### Instruction
Express the entries from the line containing "Click the Star" through the line containing "(x=637, y=340)" as a JSON list of strings, one string per line, leaving out blank lines.

### Material provided
========================================

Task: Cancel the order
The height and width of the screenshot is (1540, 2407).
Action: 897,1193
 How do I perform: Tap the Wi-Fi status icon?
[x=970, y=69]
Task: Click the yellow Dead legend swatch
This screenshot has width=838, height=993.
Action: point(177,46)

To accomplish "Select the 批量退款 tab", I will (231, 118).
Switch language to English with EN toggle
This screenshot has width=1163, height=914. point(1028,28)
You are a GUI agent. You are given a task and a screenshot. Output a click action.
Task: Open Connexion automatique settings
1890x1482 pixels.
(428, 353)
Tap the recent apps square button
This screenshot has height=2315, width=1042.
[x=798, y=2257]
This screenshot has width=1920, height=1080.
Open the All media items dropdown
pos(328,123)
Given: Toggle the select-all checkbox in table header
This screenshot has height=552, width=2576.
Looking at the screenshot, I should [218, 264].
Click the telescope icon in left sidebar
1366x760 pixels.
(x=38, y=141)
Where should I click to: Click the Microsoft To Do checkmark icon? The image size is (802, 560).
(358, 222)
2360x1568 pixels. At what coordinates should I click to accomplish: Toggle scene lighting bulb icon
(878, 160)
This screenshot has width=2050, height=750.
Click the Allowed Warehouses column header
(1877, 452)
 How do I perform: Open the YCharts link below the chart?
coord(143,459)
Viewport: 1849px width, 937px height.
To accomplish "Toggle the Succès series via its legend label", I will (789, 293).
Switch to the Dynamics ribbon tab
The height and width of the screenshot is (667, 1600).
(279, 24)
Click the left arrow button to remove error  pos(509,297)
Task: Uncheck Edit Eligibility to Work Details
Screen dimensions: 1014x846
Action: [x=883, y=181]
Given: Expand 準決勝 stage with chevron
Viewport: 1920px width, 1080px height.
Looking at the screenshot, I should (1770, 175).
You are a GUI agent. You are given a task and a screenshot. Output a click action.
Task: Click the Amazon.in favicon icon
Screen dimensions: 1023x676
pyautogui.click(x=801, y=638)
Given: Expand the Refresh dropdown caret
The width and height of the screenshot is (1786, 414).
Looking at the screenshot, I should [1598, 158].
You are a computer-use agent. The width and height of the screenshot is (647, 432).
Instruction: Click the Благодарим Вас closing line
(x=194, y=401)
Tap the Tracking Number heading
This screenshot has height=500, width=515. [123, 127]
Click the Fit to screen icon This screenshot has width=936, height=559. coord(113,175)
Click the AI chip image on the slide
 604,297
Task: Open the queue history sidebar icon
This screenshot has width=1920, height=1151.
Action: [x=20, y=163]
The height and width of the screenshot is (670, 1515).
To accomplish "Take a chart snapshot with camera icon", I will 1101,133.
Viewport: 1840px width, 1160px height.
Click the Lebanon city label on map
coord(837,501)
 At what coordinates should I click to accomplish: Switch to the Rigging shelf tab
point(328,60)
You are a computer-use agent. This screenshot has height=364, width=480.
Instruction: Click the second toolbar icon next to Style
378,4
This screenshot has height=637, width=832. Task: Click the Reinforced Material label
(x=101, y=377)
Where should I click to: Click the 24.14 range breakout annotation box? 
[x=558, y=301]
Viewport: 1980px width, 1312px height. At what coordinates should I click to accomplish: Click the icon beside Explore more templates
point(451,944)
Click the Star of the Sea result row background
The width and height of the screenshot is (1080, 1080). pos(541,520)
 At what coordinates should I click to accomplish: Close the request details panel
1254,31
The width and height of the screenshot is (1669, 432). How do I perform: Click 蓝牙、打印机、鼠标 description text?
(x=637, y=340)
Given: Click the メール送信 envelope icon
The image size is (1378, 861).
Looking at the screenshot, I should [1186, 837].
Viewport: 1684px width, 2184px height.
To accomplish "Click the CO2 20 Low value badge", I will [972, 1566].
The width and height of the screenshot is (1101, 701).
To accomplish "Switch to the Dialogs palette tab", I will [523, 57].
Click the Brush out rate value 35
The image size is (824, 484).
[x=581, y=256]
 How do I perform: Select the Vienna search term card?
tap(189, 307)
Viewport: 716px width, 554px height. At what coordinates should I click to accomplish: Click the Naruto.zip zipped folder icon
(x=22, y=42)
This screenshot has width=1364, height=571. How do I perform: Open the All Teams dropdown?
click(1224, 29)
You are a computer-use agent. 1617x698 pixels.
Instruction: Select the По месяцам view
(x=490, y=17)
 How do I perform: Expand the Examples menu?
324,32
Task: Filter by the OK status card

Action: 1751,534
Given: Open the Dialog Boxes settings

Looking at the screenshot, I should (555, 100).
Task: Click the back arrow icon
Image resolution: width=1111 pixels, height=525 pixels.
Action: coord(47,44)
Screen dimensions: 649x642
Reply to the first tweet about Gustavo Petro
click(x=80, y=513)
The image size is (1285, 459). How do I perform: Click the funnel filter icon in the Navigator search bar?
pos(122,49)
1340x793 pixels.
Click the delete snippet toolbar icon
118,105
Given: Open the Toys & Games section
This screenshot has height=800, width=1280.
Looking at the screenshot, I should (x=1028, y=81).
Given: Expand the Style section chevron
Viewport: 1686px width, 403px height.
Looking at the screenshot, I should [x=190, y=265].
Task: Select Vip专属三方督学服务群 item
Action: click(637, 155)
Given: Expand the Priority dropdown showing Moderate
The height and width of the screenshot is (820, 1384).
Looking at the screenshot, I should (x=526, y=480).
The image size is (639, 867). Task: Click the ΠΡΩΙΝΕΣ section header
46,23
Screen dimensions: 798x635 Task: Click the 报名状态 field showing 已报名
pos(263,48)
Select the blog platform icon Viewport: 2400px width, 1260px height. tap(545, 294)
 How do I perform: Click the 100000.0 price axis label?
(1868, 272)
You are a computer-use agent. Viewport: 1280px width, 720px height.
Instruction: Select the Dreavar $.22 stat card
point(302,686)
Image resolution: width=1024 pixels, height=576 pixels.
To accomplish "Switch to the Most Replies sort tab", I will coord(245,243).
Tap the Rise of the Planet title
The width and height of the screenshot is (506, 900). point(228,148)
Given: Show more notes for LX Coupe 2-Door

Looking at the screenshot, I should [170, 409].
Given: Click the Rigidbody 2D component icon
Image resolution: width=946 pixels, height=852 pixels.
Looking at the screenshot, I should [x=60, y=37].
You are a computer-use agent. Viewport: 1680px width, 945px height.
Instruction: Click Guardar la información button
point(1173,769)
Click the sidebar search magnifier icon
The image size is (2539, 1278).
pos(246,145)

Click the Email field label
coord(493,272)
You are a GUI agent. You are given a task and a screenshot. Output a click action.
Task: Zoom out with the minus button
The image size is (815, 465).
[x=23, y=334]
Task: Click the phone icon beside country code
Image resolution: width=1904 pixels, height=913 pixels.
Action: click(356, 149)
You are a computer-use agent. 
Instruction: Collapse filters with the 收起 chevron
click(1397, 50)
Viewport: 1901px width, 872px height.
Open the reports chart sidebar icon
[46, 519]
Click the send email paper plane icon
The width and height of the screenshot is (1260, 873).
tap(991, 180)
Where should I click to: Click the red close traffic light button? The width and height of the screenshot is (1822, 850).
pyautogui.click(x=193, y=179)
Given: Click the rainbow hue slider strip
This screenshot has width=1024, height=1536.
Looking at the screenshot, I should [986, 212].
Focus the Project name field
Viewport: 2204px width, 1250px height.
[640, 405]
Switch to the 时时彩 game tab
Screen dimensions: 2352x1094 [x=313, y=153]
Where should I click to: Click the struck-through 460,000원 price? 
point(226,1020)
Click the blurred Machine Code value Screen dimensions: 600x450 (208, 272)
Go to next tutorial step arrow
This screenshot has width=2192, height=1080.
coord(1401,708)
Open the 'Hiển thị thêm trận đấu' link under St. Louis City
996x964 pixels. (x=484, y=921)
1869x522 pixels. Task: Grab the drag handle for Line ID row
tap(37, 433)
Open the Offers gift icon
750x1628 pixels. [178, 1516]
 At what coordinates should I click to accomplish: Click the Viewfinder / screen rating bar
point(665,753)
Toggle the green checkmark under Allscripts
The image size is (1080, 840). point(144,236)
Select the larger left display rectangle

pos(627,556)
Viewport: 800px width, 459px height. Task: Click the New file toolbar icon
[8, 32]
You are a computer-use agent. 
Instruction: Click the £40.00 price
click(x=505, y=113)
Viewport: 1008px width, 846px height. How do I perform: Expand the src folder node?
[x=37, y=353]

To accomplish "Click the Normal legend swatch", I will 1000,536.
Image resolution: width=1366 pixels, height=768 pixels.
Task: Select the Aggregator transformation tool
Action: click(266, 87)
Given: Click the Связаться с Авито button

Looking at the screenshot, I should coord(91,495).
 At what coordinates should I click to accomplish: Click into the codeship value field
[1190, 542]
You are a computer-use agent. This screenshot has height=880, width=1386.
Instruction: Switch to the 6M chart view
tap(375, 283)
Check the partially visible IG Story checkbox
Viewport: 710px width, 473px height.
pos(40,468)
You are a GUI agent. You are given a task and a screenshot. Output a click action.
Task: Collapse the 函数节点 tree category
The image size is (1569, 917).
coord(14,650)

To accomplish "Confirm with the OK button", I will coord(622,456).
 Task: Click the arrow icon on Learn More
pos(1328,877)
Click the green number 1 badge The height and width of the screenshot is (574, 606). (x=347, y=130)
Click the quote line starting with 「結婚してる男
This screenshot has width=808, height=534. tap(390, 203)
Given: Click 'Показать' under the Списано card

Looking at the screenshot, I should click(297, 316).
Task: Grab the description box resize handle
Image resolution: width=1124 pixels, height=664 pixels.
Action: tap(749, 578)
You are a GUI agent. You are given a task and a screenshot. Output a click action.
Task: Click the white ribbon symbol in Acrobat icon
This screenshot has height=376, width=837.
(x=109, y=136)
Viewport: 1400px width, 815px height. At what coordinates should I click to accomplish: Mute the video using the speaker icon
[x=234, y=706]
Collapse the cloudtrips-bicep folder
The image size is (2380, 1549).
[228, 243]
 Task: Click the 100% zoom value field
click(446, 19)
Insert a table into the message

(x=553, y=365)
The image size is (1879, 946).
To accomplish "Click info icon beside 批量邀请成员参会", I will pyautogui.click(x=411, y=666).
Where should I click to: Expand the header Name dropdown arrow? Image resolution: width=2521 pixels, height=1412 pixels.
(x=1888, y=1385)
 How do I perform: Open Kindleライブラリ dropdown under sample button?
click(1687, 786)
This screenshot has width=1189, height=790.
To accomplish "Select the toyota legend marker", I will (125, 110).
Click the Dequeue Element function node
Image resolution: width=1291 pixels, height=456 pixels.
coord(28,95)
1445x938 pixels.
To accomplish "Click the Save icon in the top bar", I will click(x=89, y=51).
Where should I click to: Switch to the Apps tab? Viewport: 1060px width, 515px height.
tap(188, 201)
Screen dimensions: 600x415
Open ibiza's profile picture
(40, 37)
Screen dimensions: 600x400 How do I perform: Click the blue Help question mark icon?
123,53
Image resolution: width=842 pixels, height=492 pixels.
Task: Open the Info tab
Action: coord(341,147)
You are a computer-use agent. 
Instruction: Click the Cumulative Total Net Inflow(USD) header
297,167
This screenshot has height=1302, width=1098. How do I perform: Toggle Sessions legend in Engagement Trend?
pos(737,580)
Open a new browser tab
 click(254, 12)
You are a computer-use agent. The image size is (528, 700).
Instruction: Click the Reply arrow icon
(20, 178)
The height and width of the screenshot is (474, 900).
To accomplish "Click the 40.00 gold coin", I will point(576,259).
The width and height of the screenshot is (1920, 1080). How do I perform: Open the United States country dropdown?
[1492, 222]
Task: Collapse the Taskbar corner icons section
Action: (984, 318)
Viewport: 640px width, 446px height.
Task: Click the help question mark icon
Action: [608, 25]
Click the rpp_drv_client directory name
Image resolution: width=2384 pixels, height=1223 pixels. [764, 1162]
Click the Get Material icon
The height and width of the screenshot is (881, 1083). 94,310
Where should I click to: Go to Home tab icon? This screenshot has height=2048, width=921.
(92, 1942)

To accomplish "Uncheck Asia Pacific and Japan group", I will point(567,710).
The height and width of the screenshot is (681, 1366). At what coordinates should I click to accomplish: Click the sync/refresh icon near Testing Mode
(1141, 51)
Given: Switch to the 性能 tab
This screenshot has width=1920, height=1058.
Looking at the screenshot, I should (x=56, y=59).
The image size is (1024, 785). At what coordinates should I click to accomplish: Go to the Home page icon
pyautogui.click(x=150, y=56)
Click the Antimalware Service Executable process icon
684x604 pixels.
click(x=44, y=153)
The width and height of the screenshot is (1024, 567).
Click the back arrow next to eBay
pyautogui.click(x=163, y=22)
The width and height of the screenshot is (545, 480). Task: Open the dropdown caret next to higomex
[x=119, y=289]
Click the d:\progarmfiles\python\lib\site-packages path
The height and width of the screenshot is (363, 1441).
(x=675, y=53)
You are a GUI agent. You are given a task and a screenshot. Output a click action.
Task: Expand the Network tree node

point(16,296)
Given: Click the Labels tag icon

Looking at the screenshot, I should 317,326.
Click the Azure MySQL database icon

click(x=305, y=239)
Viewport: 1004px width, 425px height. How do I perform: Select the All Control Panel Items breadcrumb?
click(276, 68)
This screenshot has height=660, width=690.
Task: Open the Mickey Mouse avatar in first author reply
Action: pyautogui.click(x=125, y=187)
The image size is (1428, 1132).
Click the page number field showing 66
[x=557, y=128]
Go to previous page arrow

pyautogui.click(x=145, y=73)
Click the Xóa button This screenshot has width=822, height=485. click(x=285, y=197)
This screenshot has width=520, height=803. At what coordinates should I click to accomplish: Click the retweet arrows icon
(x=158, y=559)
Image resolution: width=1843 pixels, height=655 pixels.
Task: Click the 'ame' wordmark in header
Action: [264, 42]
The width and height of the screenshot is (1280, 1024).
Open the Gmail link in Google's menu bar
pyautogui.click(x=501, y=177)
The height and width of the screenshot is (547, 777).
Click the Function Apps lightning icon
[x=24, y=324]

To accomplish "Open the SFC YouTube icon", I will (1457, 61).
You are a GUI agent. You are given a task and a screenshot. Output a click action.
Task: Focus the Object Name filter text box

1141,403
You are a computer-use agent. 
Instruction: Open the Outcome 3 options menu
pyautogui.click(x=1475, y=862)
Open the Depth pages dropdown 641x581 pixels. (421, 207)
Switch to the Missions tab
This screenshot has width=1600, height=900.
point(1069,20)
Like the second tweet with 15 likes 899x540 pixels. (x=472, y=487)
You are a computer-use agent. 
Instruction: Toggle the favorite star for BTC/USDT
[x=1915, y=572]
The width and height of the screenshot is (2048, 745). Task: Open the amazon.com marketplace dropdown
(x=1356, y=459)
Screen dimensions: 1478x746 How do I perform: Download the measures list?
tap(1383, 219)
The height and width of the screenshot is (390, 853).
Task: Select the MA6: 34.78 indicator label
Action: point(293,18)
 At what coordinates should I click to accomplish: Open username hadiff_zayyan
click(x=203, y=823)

========================================

### Exercise response
[
  "Click the Star of the Sea result row background",
  "The width and height of the screenshot is (1080, 1080). pos(541,520)",
  " At what coordinates should I click to accomplish: Close the request details panel",
  "1254,31",
  "The width and height of the screenshot is (1669, 432). How do I perform: Click 蓝牙、打印机、鼠标 description text?",
  "(x=637, y=340)"
]